The 2020 Turkey report on Human Rights Practices published recently by the U.S. State Department has once again been based on unaccredited claims and is far from objective, containing baseless allegations and biased comments, the Turkish Foreign Ministry stated Wednesday.
The ministry, in a written statement, also criticized that the Gülenist Terror Group (FETÖ), responsible for a failed 2016 coup and the death of hundreds in Turkey, was again cited in the report as the so-called “Gülen Movement.”
“It can be seen that the U.S. still has not grasped our rightful struggle with this terrorist organization, that it ignored the concrete evidence we put forth on this terrorist organization and was again used by certain circles while the report was prepared,” it added.
Claims on Turkey’s operations against terrorism in Syria are “unacceptable,” the ministry stated, adding that the terrorist activities against the Syrians by the PKK and its Syrian wing the YPG were not mentioned in the report.
Reiterating that Turkey is decisive in preserving and enhancing human rights, the ministry said that the recently announced human rights action plan and judicial reform strategy is a clear indication of this.
“Turkey will continue its efforts to preserve and enhance not only the rights of its own citizens, but also those of millions of people it is hosting, on the basis of democracy and the rule of law,” it concluded.
Turkey earlier this month announced its new action plan on human rights, which has 11 main principles set to be carried out over the course of two years.
The new action plan is a step in its reform journey that the ruling Justice and Development Party (AK Party) has been carrying out continuously and uninterruptedly since the day it was founded in 2001.
Initially mentioned during the announcement of the first Judicial Reform Package, the plan is based on the vision of “Free Individuals, Strong Society: A More Democratic Turkey.” Its motto, however, is, “Let people live so the state will live!” The plan originates from the state’s “obligation to protect, in all of its affairs and acts and with all of its state institutions and organizations, the physical and moral integrity, and the honor and dignity of individuals.”
Around the 11 main principles that constitute the backbone of the plan, a total of nine aims, 50 goals and 393 activities have been set. The activities envisioned within the framework of each goal under the relevant aims are organized as tangible “measurable and monitorable” actions.
The plan focuses on the topics of freedom, the right to security, the right to a fair trial, freedom of speech, as well as, the rights of women and the disabled.
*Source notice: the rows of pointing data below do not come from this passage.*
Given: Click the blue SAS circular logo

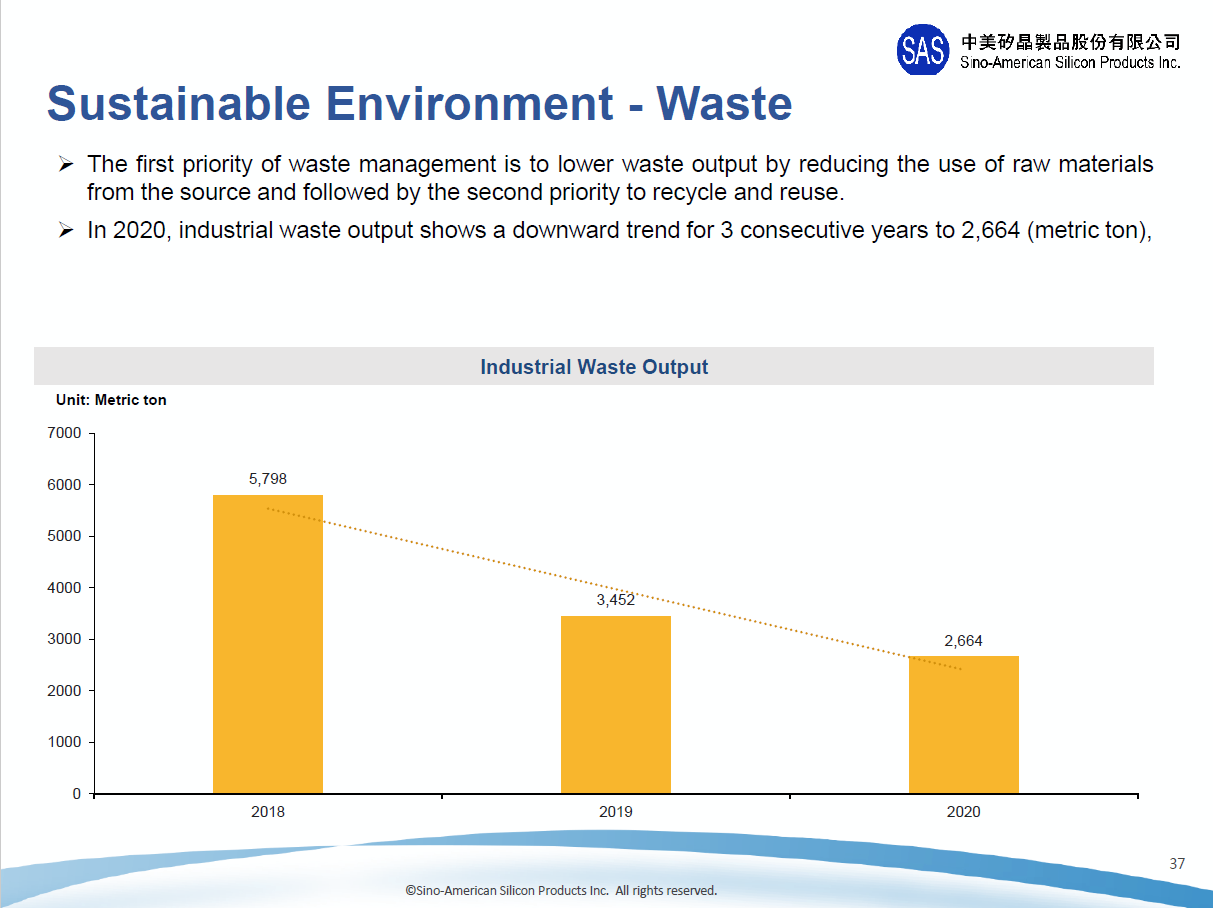Looking at the screenshot, I should (x=922, y=50).
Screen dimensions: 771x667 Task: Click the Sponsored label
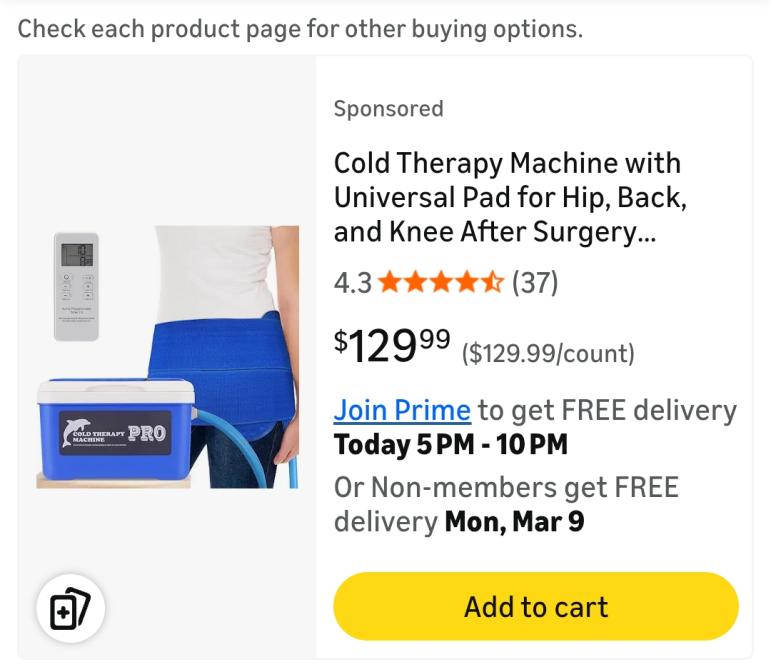pyautogui.click(x=388, y=109)
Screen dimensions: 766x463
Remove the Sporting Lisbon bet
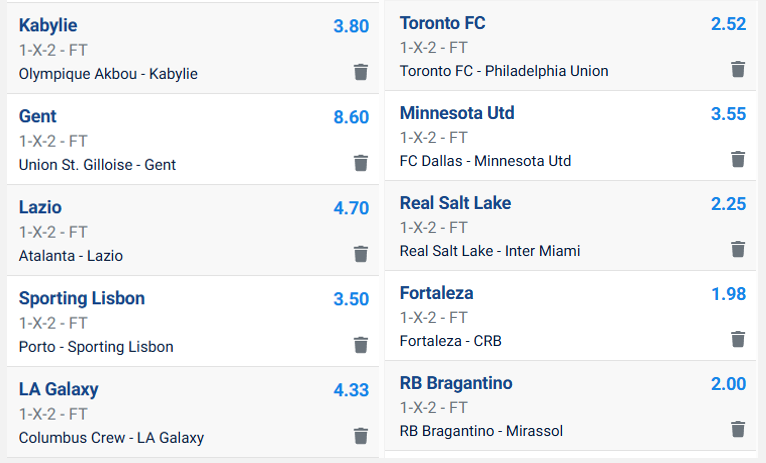coord(361,345)
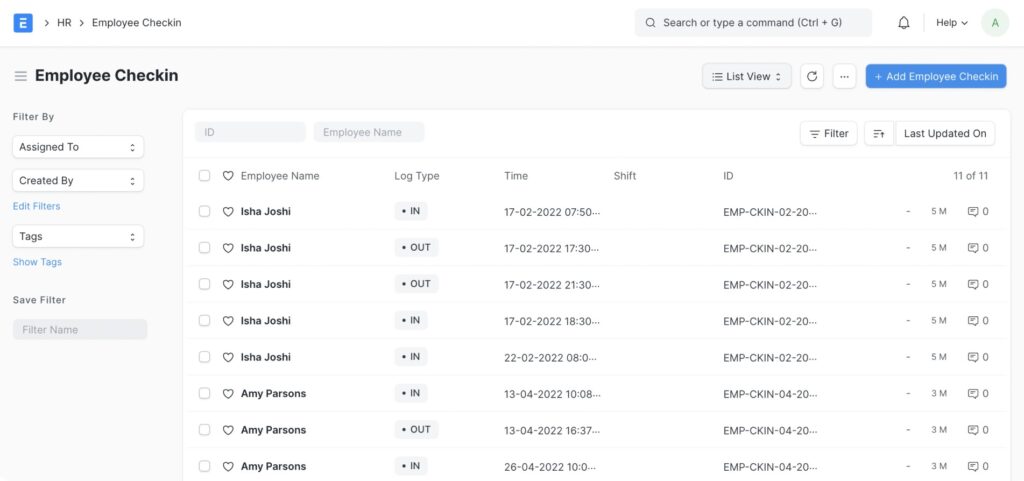Check the first Isha Joshi row checkbox
Screen dimensions: 1024x481
204,212
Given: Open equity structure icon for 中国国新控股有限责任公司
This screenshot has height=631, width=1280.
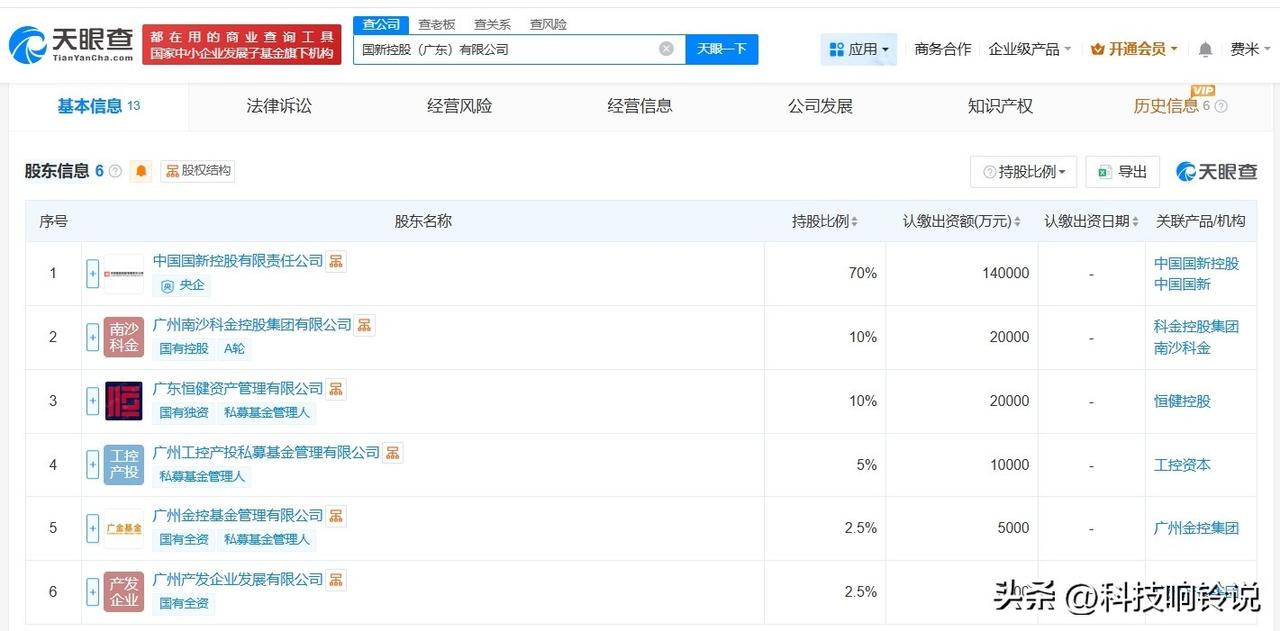Looking at the screenshot, I should [336, 261].
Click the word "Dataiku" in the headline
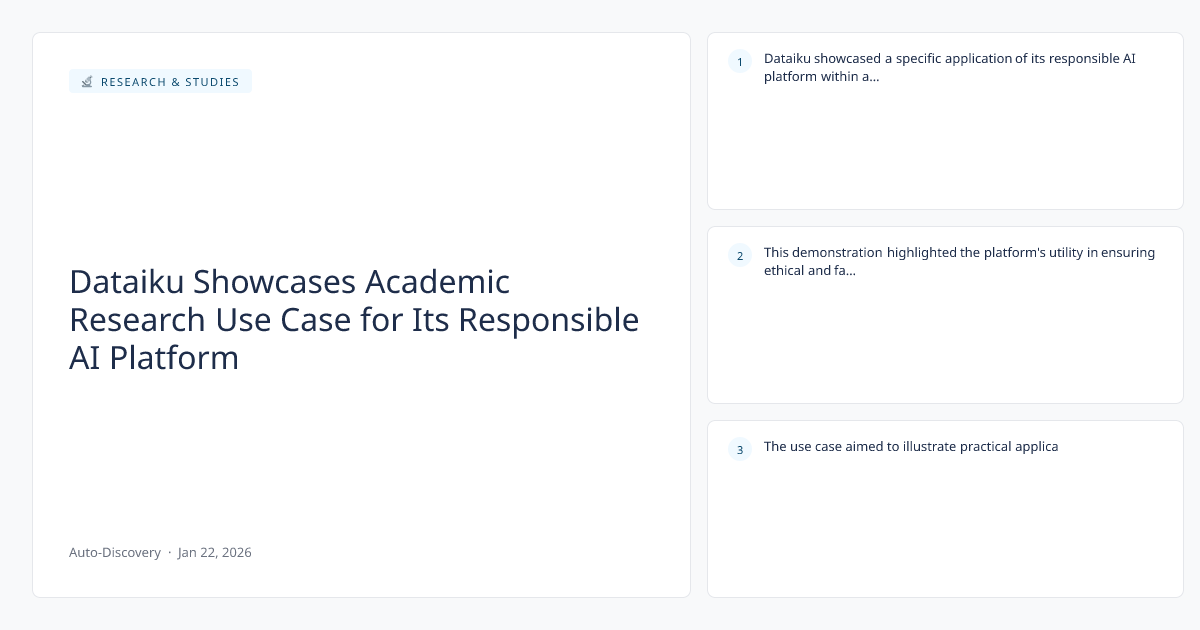The image size is (1200, 630). click(x=125, y=282)
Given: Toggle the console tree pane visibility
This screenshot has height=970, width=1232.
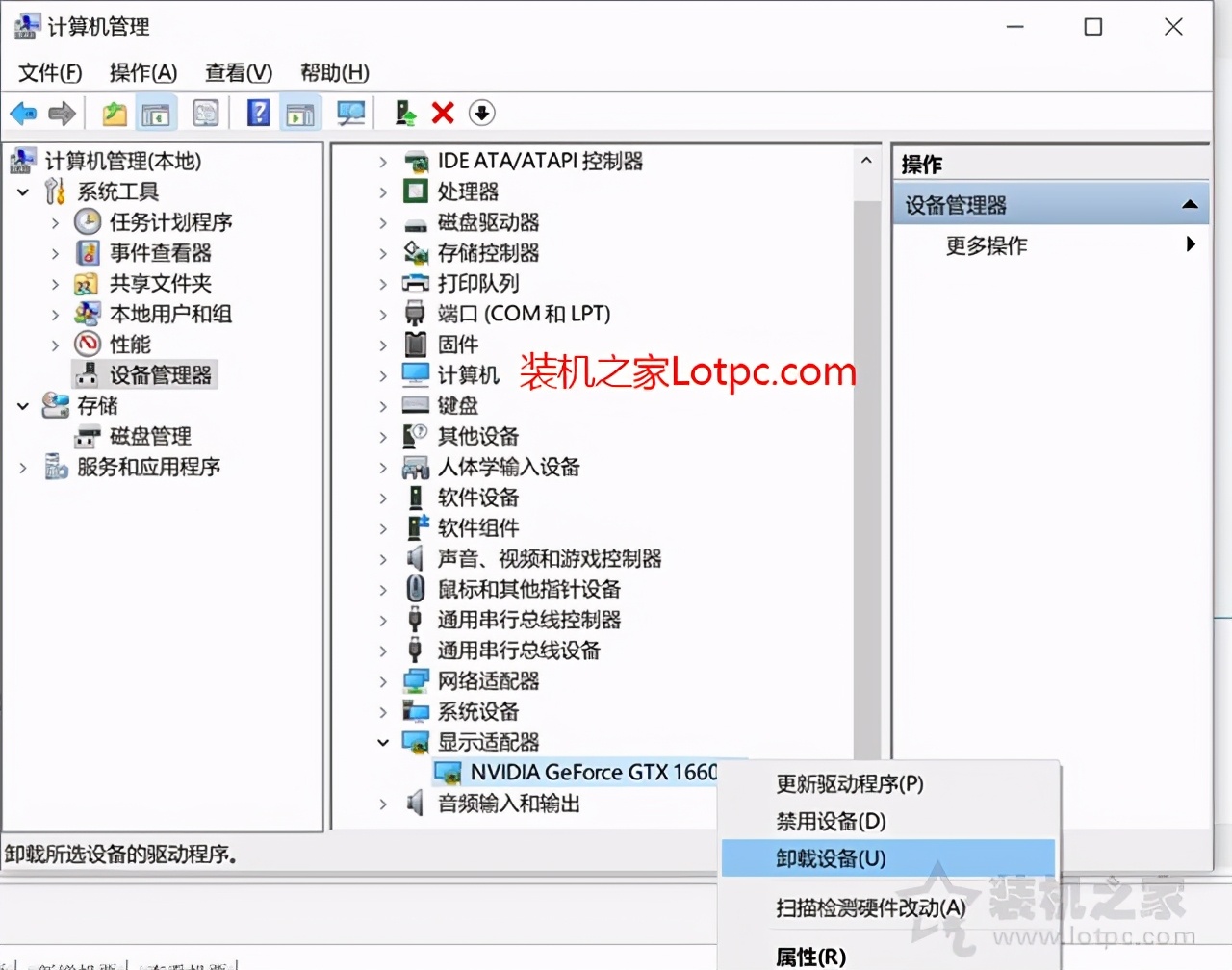Looking at the screenshot, I should coord(156,113).
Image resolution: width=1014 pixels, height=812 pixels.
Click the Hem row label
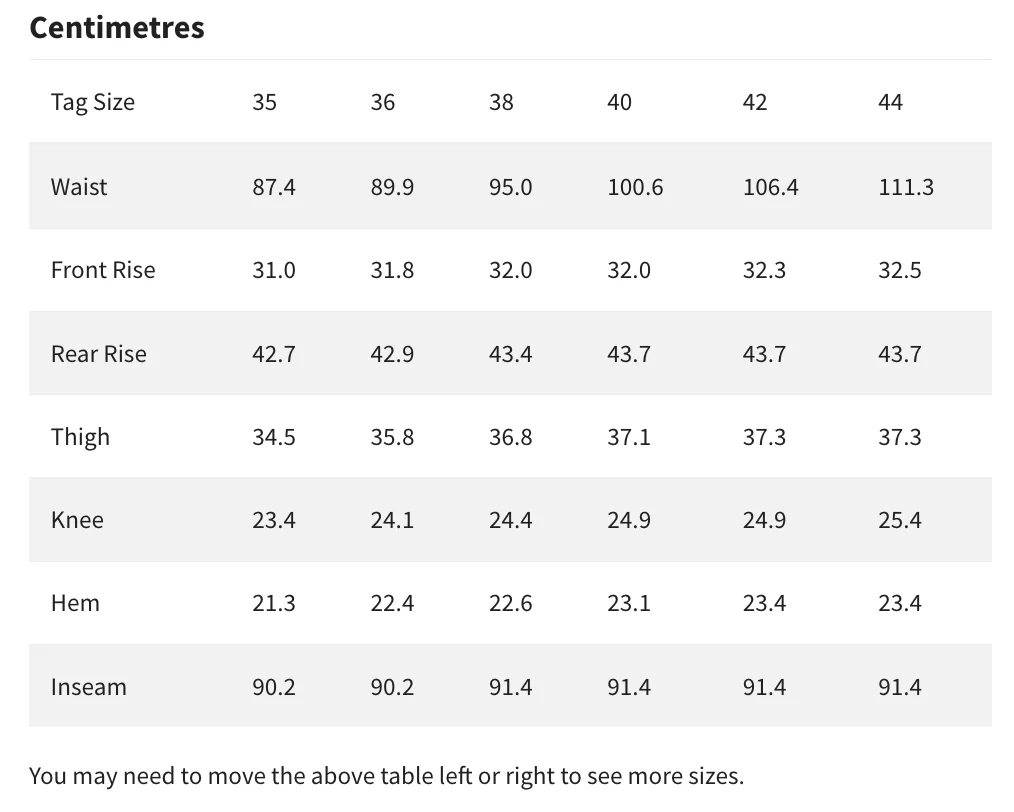75,603
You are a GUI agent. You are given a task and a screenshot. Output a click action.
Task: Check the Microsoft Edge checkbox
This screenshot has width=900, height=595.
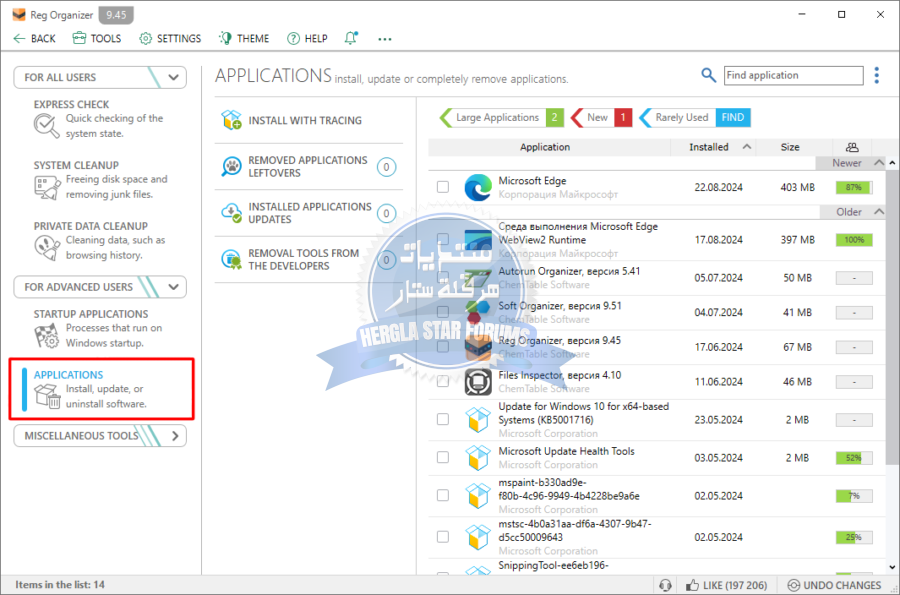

The enhancement of these rights and liberties has seen setbacks in the bureaucracy that have prevented them from being implemented properly. The plan has been prepared in accordance with the observations and reports of international mechanisms that monitor human rights in cooperation with several human rights groups.
Some of the other principles of the plan are human dignity – as the essence of all rights; being under the active protection of the law; the equal, impartial and honest provision of public services to everyone; strengthening of the rule of law in all areas as a safeguard for rights and freedoms and nobody being deprived of liberty due to criticism or expression of thought.
The nine aims of the plan are designed to provide a stronger system for the protection of human rights; strengthening judicial independence and the right to a fair trial; legal predictability and transparency; protection and promotion of the freedoms of expression, association and religion; strengthening personal liberties and security; safeguarding physical and moral integrity and the private life of the individual; more effective protection of the right to property; protecting vulnerable groups and strengthening social wealth; and lastly but in no means less important, the high-level administrative and social awareness on human rights.